The European Court of Justice (ECJ) has ruled that the UK can no longer request entry visas in advance for non-European Union (EU) citizens who are family members of the EU residents and have residency rights elsewhere in the union.
The complex case involves Helena Patricia McCarthy Rodriguez, a Colombian married to Sean McCarthy, who has British and Irish citizenship and lives in Spain.
The couple have two young children who hold UK citizenship.
The EU's supreme court ruled that McCarthy should be allowed to travel to the UK with her British family without having to obtain a British "EEA family permit" visa every six months as she holds an EU Residence Card issued by the Spanish government.
"Where a family member of an EU citizen who has exercised his right of freedom of movement is in a situation such as that of McCarthy Rodriguez, that family member is not subject to the requirement to obtain a visa or an equivalent requirement in order to be able to enter the territory of that EU citizen's Member State of origin," the court said.

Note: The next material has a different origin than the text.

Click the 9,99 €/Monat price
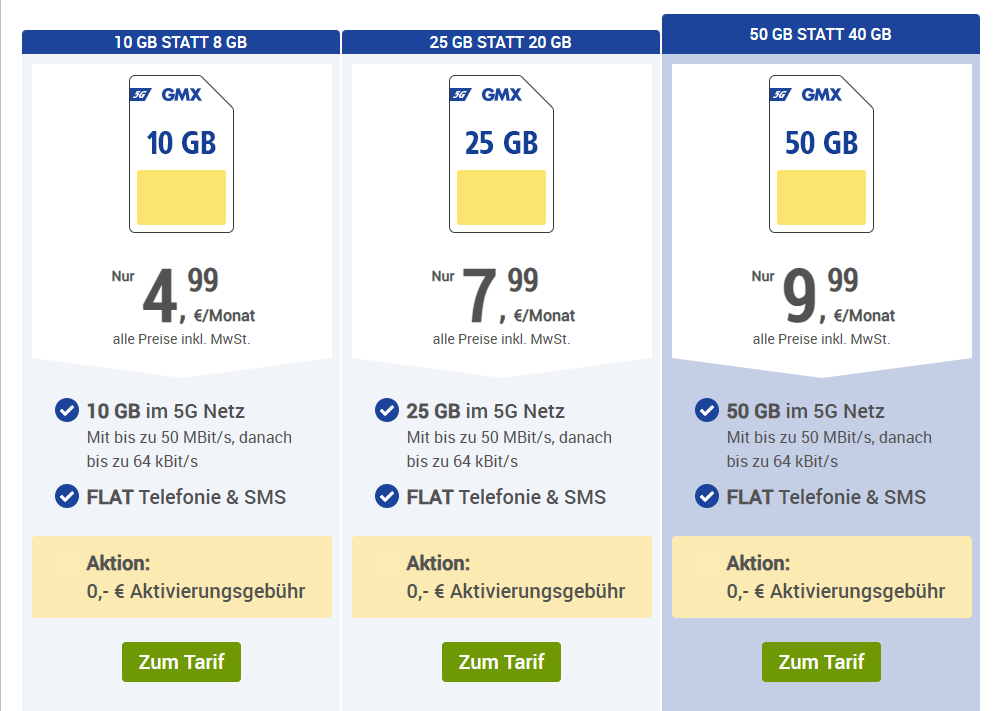The image size is (1001, 711). (823, 297)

The McCarthys took action against the UK government under the European Union's freedom of movement rules.
The ECJ's decision means that the UK's borders could be open to large number of non-EU nationals who live with EU citizens within the union.
"The UK is disappointed with the judgment in this case. It is right to tackle fraud and the abuse of free movement rights," a spokesperson for the UK government said.
"As the case is still to return to the UK's High Court for a final judgment, it would be inappropriate to comment further at this time."